Your task is to copy the stretch of lines in the records below that begins with the line containing "Құрылтай (237, 1063)" and ends with the line containing "streaming (105, 959)", exactly as written, with nothing added.

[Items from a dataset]
*-*-*

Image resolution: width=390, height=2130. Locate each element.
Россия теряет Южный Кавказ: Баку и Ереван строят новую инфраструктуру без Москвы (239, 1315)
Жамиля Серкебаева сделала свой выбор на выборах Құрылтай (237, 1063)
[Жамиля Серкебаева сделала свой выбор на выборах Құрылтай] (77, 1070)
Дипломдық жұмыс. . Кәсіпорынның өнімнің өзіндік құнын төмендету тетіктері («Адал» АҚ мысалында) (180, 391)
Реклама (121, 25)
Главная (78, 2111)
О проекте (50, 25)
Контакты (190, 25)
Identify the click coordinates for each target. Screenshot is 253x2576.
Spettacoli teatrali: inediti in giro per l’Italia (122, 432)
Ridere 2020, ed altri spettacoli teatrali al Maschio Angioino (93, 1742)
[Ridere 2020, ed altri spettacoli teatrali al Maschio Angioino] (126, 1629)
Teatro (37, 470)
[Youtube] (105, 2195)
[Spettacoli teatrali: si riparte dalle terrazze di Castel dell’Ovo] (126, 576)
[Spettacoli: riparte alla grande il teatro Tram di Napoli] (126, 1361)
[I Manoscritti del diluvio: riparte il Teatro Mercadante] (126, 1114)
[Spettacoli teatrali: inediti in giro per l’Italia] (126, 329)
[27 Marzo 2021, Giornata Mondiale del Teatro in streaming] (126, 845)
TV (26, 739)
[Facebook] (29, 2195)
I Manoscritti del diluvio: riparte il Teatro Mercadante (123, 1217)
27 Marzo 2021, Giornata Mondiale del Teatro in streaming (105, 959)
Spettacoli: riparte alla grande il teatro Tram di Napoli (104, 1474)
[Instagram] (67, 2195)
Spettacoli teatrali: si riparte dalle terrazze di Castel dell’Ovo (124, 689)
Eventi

*-*-*

# Solution for this exercise:
Жамиля Серкебаева сделала свой выбор на выборах Құрылтай (237, 1063)
[Жамиля Серкебаева сделала свой выбор на выборах Құрылтай] (77, 1070)
Дипломдық жұмыс. . Кәсіпорынның өнімнің өзіндік құнын төмендету тетіктері («Адал» АҚ мысалында) (180, 391)
Реклама (121, 25)
Главная (78, 2111)
О проекте (50, 25)
Контакты (190, 25)
Identify the click coordinates for each target. Screenshot is 253x2576.
Spettacoli teatrali: inediti in giro per l’Italia (122, 432)
Ridere 2020, ed altri spettacoli teatrali al Maschio Angioino (93, 1742)
[Ridere 2020, ed altri spettacoli teatrali al Maschio Angioino] (126, 1629)
Teatro (37, 470)
[Youtube] (105, 2195)
[Spettacoli teatrali: si riparte dalle terrazze di Castel dell’Ovo] (126, 576)
[Spettacoli: riparte alla grande il teatro Tram di Napoli] (126, 1361)
[I Manoscritti del diluvio: riparte il Teatro Mercadante] (126, 1114)
[Spettacoli teatrali: inediti in giro per l’Italia] (126, 329)
[27 Marzo 2021, Giornata Mondiale del Teatro in streaming] (126, 845)
TV (26, 739)
[Facebook] (29, 2195)
I Manoscritti del diluvio: riparte il Teatro Mercadante (123, 1217)
27 Marzo 2021, Giornata Mondiale del Teatro in streaming (105, 959)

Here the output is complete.